━━ Provided data
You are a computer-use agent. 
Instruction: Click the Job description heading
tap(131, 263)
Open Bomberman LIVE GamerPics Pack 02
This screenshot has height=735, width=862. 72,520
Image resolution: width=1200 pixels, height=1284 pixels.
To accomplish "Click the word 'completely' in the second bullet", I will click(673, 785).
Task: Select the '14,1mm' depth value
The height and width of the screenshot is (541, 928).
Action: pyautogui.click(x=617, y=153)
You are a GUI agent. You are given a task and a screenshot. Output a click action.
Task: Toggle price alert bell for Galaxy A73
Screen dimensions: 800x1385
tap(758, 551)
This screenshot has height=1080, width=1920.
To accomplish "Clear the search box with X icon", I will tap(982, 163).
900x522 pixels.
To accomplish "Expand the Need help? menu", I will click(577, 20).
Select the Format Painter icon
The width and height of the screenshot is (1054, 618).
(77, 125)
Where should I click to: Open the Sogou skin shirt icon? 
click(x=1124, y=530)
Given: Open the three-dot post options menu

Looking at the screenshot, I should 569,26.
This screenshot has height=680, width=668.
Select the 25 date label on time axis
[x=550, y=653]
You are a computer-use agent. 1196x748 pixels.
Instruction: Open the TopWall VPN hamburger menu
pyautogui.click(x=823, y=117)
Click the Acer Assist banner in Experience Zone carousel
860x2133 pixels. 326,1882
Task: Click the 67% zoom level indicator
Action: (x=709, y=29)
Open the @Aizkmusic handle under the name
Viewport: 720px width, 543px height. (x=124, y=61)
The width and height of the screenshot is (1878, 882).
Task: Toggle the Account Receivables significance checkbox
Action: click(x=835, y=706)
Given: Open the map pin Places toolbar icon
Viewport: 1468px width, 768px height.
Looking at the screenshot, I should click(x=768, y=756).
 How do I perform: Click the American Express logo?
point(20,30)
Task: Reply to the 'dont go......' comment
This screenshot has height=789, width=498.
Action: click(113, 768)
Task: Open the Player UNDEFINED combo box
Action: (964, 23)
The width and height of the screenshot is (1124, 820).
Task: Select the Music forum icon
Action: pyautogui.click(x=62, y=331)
━━━━
(Work required):
Lay out the lines of these entries as a numbered list, leaving out the blank lines.

(Exercise answer):
1. You are a computer-use agent. 
2. Instruction: Click the Job description heading
3. tap(131, 263)
4. Open Bomberman LIVE GamerPics Pack 02
5. This screenshot has height=735, width=862. 72,520
6. Image resolution: width=1200 pixels, height=1284 pixels.
7. To accomplish "Click the word 'completely' in the second bullet", I will click(673, 785).
8. Task: Select the '14,1mm' depth value
9. The height and width of the screenshot is (541, 928).
10. Action: pyautogui.click(x=617, y=153)
11. You are a GUI agent. You are given a task and a screenshot. Output a click action.
12. Task: Toggle price alert bell for Galaxy A73
13. Screen dimensions: 800x1385
14. tap(758, 551)
15. This screenshot has height=1080, width=1920.
16. To accomplish "Clear the search box with X icon", I will tap(982, 163).
17. 900x522 pixels.
18. To accomplish "Expand the Need help? menu", I will click(577, 20).
19. Select the Format Painter icon
20. The width and height of the screenshot is (1054, 618).
21. (77, 125)
22. Where should I click to: Open the Sogou skin shirt icon? 
23. click(x=1124, y=530)
24. Given: Open the three-dot post options menu
25. Looking at the screenshot, I should 569,26.
26. This screenshot has height=680, width=668.
27. Select the 25 date label on time axis
28. [x=550, y=653]
29. You are a computer-use agent. 1196x748 pixels.
30. Instruction: Open the TopWall VPN hamburger menu
31. pyautogui.click(x=823, y=117)
32. Click the Acer Assist banner in Experience Zone carousel
33. 860x2133 pixels. 326,1882
34. Task: Click the 67% zoom level indicator
35. Action: (x=709, y=29)
36. Open the @Aizkmusic handle under the name
37. Viewport: 720px width, 543px height. (x=124, y=61)
38. The width and height of the screenshot is (1878, 882).
39. Task: Toggle the Account Receivables significance checkbox
40. Action: click(x=835, y=706)
41. Given: Open the map pin Places toolbar icon
42. Viewport: 1468px width, 768px height.
43. Looking at the screenshot, I should click(x=768, y=756).
44.  How do I perform: Click the American Express logo?
45. point(20,30)
46. Task: Reply to the 'dont go......' comment
47. This screenshot has height=789, width=498.
48. Action: click(113, 768)
49. Task: Open the Player UNDEFINED combo box
50. Action: (964, 23)
51. The width and height of the screenshot is (1124, 820).
52. Task: Select the Music forum icon
53. Action: pyautogui.click(x=62, y=331)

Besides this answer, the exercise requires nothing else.